The launch of the Acute Aortic Dissection (AAD) Pathway in the East of England represents a major step forward in emergency care. Led by the East of England Cardiac Network, this national initiative is designed to improve how hospitals manage and refer AAD cases across the region. Delays in diagnosis or treatment of aortic dissection can have fatal consequences, making a well-structured pathway essential.
This event brought together emergency clinicians, vascular surgeons, radiologists, cardiologists, and critical care specialists, all committed to improving survival rates through better coordination and standardised processes. Discussions focused on common challenges, the role of imaging in diagnosis, and best practices for transferring patients between hospitals. The new pathway is expected to improve decision-making and reduce delays, ensuring patients receive the care they need as quickly as possible.
Recognising AD in Emergency Settings
One of the key themes of the event was the challenge of recognising AAD in the emergency department. Aortic dissection can be difficult to diagnose because its symptoms often resemble other conditions such as heart attacks or strokes. Patients often present with sudden, severe chest or back pain, but variations in symptoms can lead to misdiagnosis. Some experience pain in the abdomen or even no pain at all, making clinical suspicion crucial.
Emergency teams discussed strategies to improve early recognition. Standardised assessment tools and clearer referral pathways can help ensure that AAD is considered in patients with high-risk features, particularly those with known risk factors such as hypertension, connective tissue disorders, or a history of aortic disease.

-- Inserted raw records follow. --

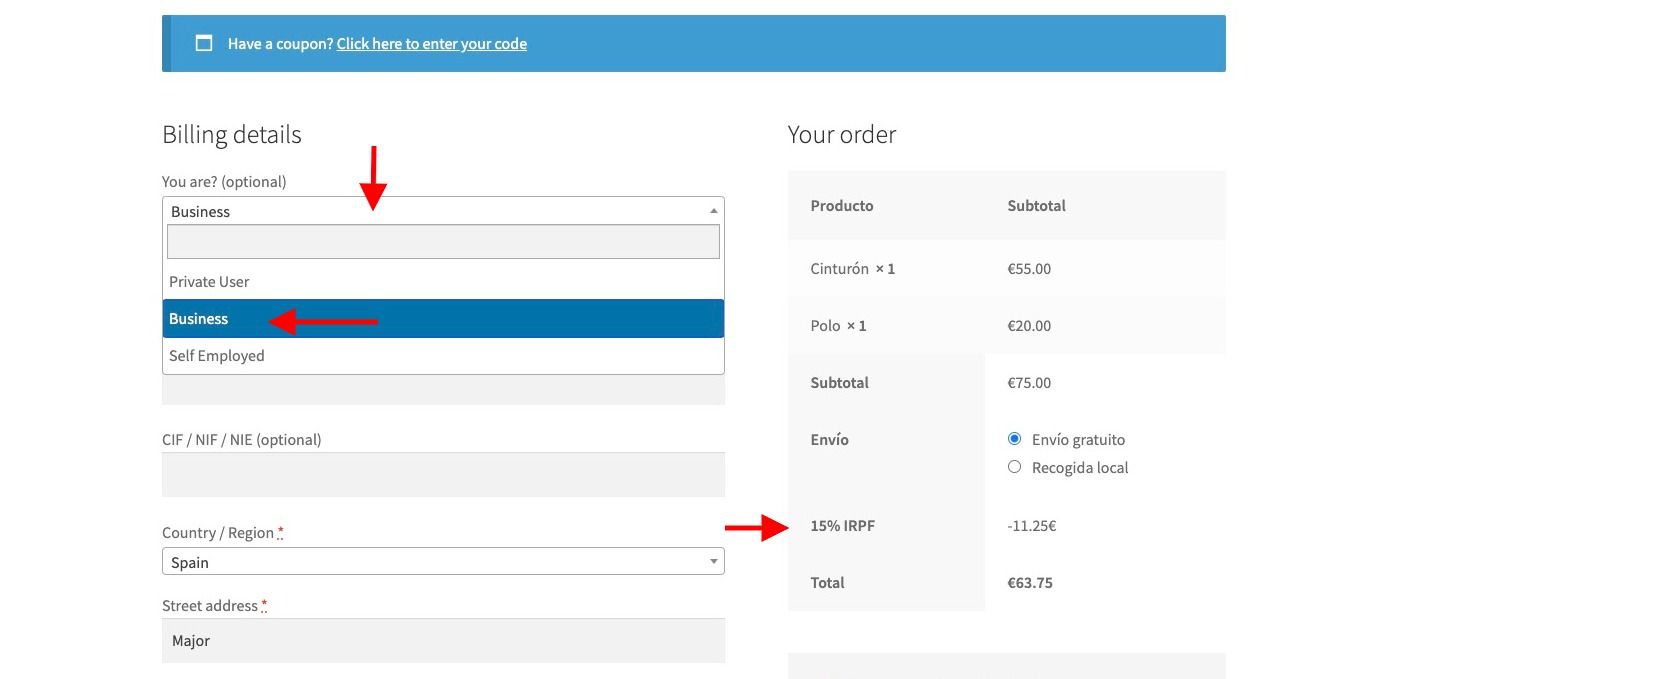
Task: Click the dropdown search box under Business
Action: pyautogui.click(x=443, y=241)
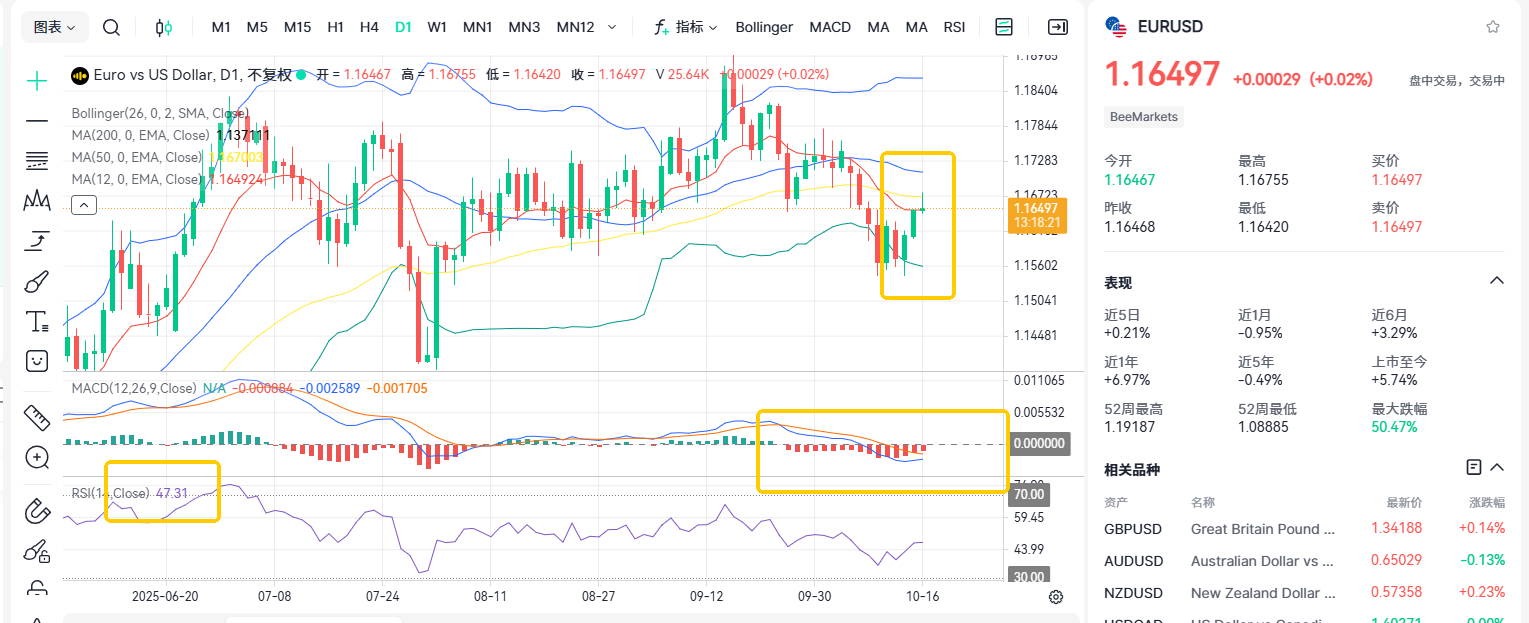Pick the ruler measurement tool

click(x=37, y=416)
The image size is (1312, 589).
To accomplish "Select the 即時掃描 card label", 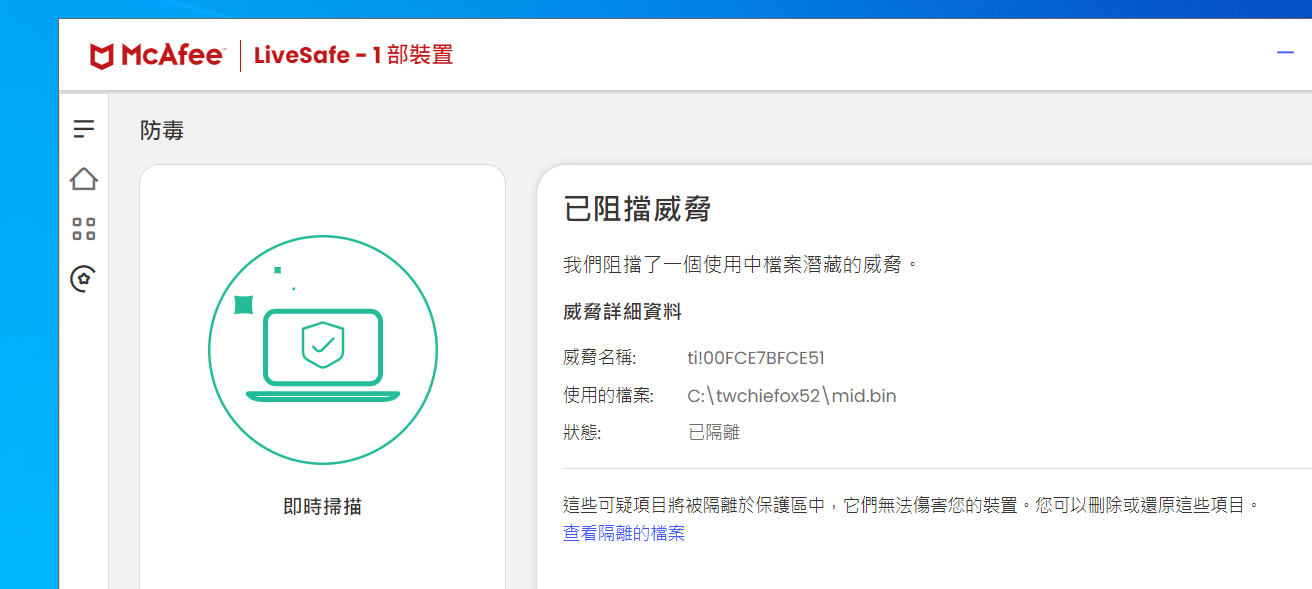I will coord(322,507).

The role of CT imaging was also a major focus. Delays in obtaining or interpreting scans can slow down decision-making, which is why improving access to urgent CT aortograms is a key part of the new pathway. Radiologists play a critical role in identifying dissections and ensuring images are shared quickly between hospitals when transfer is needed.
Challenges in Diagnosis and Transfers
The discussion highlighted several common challenges in the current system. Many district general hospitals (DGHs) lack on-site cardiac surgery, meaning that once AAD is diagnosed, rapid transfer to a specialist centre is essential. However, arranging these transfers can be complex, particularly when critical care support is required.
Some of the issues identified included:
- Variability in emergency department protocols, leading to inconsistent approaches to AAD diagnosis and referral.
- Delays in obtaining CT scans and transferring imaging between hospitals.
- Difficulties in arranging inter-hospital transport, especially for critically unstable patients who require intensive care support.
- Uncertainty about pre-transfer management, such as blood pressure control and pain relief.
The new pathway aims to address these challenges by standardising the referral process, imaging protocols, and transfer criteria. A structured approach to patient stabilisation and transport should help ensure that all hospitals in the region follow a clear and coordinated plan.
Learning from Patient Experiences
One of the most impactful sessions of the event was a case study on Type A aortic dissection, where a patient required emergency surgery. The case illustrated the importance of early recognition, timely imaging, and efficient coordination between hospitals. It also highlighted areas for improvement, including the need for clearer communication between referring and receiving hospitals, as well as better pre-transfer management of blood pressure and pain control.
By analysing real cases, clinicians can refine their approach and apply lessons learned to future emergencies. The discussion reinforced the need for regional collaboration and adherence to standard protocols to ensure better patient outcomes.
Implementing the New AAD Pathway
The introduction of the AAD NHS Toolkit provides a structured framework for managing acute cases. The key elements of this new approach include:
- Standardised imaging protocols, ensuring rapid access to CT aortograms and efficient image sharing.
- Defined referral and transfer pathways, reducing delays in getting patients to specialist surgical centres.
- Improved coordination between emergency teams, radiologists, and cardiac centres, ensuring a seamless process from diagnosis to treatment.
- A new on-call rota for AAD referrals will help ensure that specialist teams are available when needed.
The success of these pathways will depend on ongoing training and feedback from frontline teams. Regular audits and case reviews will help identify areas for further improvement, ensuring that the system continues to evolve based on real-world experience.
A Step Towards Better AD Care
The launch of these pathways is part of a broader effort to improve aortic dissection care across the UK. Similar initiatives have been introduced in other regions, including the South East, South West, North West, Wales, and the Isle of Man. By sharing knowledge and standardising best practices, healthcare teams can work together to reduce misdiagnosis, speed up treatment, and ultimately save more lives.
For clinicians, adopting these pathways means greater clarity and efficiency when managing AAD cases. For patients and their families, it represents a significant step forward in ensuring that this life-threatening condition is recognised and treated as quickly as possible.
The event is an important milestone, but work remains to be done. Continued collaboration, training, and refinement of the pathways will be essential in ensuring their long-term success. The commitment shown by the healthcare teams involved suggests that aortic dissection care in the East of England is on the right path towards lasting improvement.